O Brasil registrou 1.571 vítimas de feminicídio em 2025, o maior número da série histórica, segundo o 20° Anuário Brasileiro de Segurança Pública, divulgado nesta quarta-feira (23). O total representa um aumento de 4% em relação a 2024 e corresponde a uma taxa de 1,4 feminicídio para cada 100 mil mulheres, consolidando o quarto recorde consecutivo desse indicador.
O levantamento mostra que, enquanto os demais índices de violência letal apresentaram queda, os feminicídios continuaram em alta. Em 2025, o país registrou 40.775 Mortes Violentas Intencionais, uma redução de 8,2% em comparação com o ano anterior e a menor taxa da série histórica, com 19,1 mortes por 100 mil habitantes. Apesar desse cenário, os feminicídios e as mortes decorrentes de intervenção policial foram as únicas modalidades de mortes violentas que cresceram no período.
Para a coordenadora de Gênero e Raça do Fórum Brasileiro de Segurança Pública, Juliana Brandão, os números mostram que a violência contra a mulher segue uma dinâmica diferente da violência urbana em geral. “Enquanto os homicídios vêm caindo, as mulheres continuam morrendo por serem mulheres,” pontuou. Segundo a pesquisadora, fatores como desigualdade de gênero, padrões culturais de masculinidade, controle coercitivo e fragilidades na rede de proteção dificultam a interrupção de ciclos de violência doméstica.

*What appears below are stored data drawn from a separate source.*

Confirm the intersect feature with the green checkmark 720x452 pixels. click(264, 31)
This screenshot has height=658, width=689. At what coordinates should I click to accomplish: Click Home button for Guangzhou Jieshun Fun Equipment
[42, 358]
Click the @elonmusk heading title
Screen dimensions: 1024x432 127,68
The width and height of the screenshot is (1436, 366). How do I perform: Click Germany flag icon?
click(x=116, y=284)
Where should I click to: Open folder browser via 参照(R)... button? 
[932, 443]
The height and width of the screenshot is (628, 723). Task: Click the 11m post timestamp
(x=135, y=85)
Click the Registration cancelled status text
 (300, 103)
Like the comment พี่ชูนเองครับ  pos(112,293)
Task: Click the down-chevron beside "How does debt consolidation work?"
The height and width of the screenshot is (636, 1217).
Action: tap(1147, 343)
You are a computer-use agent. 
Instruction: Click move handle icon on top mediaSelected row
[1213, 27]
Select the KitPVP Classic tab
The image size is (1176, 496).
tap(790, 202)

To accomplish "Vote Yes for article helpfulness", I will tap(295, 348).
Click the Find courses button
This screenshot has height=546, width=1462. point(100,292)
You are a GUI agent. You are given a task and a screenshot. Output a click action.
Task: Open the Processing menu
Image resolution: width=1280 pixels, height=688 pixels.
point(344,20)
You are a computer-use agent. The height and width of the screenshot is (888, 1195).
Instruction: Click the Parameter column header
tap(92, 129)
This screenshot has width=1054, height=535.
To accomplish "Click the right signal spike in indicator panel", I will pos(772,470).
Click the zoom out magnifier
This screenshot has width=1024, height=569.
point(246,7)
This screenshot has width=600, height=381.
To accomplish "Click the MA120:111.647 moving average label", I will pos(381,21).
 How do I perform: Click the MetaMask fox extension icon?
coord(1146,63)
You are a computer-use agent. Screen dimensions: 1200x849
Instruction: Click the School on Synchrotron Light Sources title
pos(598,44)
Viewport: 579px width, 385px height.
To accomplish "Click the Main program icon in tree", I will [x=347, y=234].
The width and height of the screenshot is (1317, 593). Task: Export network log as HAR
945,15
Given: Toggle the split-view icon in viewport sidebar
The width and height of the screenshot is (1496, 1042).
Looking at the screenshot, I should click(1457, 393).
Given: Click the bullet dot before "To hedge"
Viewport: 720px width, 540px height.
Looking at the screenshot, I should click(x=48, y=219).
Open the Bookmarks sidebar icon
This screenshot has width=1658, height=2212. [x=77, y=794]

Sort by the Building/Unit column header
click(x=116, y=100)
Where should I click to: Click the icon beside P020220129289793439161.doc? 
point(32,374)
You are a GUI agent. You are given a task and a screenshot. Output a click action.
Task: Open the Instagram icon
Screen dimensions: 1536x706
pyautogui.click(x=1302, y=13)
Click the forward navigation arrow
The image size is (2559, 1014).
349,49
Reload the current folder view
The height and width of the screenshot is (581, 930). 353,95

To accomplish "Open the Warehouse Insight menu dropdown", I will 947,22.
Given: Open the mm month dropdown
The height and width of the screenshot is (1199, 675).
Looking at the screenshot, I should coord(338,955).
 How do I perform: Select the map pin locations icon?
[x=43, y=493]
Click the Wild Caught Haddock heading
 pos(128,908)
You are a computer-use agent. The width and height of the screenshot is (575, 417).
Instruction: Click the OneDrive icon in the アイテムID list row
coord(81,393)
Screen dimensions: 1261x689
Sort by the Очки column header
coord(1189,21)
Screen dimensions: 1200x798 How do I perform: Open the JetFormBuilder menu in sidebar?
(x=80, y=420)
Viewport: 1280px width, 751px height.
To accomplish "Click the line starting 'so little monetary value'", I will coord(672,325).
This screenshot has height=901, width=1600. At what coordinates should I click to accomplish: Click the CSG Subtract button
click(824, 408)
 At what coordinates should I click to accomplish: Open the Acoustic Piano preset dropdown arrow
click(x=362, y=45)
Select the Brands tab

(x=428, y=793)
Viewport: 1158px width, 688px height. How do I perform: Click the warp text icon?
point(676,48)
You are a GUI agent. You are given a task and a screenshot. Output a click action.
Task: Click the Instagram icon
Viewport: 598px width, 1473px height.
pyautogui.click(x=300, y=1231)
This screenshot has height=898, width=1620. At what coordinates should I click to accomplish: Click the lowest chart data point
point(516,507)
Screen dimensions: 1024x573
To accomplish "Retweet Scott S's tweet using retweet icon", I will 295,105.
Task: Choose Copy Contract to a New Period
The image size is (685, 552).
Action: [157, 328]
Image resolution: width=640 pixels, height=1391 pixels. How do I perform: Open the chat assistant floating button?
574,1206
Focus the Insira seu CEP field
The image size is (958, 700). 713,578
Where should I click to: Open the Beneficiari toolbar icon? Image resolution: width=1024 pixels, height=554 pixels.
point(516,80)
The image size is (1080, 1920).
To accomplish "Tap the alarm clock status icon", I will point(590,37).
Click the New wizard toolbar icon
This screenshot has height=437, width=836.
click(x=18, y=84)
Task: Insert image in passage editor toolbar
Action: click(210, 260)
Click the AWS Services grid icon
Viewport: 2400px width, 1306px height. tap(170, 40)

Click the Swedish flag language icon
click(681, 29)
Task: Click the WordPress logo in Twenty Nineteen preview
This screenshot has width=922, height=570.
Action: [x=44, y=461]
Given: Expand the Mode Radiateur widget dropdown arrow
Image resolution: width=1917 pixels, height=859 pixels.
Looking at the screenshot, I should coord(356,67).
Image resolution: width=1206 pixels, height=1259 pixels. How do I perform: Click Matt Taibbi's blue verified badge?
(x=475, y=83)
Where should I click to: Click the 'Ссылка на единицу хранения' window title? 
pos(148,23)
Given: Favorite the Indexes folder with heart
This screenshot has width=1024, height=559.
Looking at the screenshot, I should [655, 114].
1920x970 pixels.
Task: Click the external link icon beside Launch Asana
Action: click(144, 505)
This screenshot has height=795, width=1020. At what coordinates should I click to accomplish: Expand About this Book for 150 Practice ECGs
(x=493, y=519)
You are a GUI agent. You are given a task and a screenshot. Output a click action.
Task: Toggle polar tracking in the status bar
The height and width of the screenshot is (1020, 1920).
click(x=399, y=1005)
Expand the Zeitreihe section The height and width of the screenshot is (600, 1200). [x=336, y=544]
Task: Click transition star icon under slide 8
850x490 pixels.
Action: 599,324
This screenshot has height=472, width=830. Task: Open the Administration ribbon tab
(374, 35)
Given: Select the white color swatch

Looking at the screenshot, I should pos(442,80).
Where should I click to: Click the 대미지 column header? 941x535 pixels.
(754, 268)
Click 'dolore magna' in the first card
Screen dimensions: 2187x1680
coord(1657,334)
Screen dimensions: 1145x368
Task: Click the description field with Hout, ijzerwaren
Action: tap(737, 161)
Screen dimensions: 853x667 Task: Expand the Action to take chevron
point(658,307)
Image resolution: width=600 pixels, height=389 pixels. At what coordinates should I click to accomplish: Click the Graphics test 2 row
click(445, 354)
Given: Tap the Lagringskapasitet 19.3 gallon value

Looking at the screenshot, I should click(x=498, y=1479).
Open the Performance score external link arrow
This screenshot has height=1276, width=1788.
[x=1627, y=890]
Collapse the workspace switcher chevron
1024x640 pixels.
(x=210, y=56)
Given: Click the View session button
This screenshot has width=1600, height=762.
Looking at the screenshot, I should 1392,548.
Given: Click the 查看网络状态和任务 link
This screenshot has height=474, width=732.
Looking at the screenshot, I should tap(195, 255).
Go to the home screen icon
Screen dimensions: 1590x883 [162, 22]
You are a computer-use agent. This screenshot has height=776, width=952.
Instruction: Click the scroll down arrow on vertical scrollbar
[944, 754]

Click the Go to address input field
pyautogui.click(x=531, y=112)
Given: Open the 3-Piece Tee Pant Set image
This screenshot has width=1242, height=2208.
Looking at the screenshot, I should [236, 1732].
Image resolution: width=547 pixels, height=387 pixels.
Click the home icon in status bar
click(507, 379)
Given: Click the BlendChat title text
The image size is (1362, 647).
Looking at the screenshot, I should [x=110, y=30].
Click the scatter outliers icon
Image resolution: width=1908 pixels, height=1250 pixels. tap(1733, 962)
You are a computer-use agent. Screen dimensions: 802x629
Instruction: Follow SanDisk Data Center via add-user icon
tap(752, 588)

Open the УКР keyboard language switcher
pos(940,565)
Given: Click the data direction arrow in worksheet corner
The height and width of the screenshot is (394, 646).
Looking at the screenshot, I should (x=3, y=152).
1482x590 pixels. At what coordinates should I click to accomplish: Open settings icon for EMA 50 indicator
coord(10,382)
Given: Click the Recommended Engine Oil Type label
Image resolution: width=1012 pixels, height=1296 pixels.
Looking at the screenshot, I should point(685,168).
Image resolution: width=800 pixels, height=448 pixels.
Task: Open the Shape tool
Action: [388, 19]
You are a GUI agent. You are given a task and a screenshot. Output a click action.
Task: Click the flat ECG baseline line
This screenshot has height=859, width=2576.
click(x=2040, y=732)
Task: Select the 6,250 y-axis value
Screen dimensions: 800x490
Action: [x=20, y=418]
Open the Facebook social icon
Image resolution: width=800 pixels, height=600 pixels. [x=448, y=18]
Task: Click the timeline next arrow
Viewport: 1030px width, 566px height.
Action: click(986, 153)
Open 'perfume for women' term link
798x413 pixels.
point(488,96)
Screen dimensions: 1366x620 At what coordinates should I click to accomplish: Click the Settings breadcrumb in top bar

Os dados revelam ainda que 44,4% de todas as mulheres assassinadas em 2025 morreram por razões de gênero, o maior percentual desde que o feminicídio passou a integrar o Código Penal, em 2015. Embora o ano tenha marcado a vigência integral da Lei nº 14.994/2024, que transformou o feminicídio em crime autônomo, a pesquisadora afirma que a mudança na legislação, por si só, não explica o aumento dos casos.
“Se fosse apenas uma melhoria dos registros, esperaríamos uma estabilização dos números após alguns anos. O que observamos é um crescimento contínuo, acompanhado também pelo aumento de outros crimes relacionados à violência de gênero,” disse.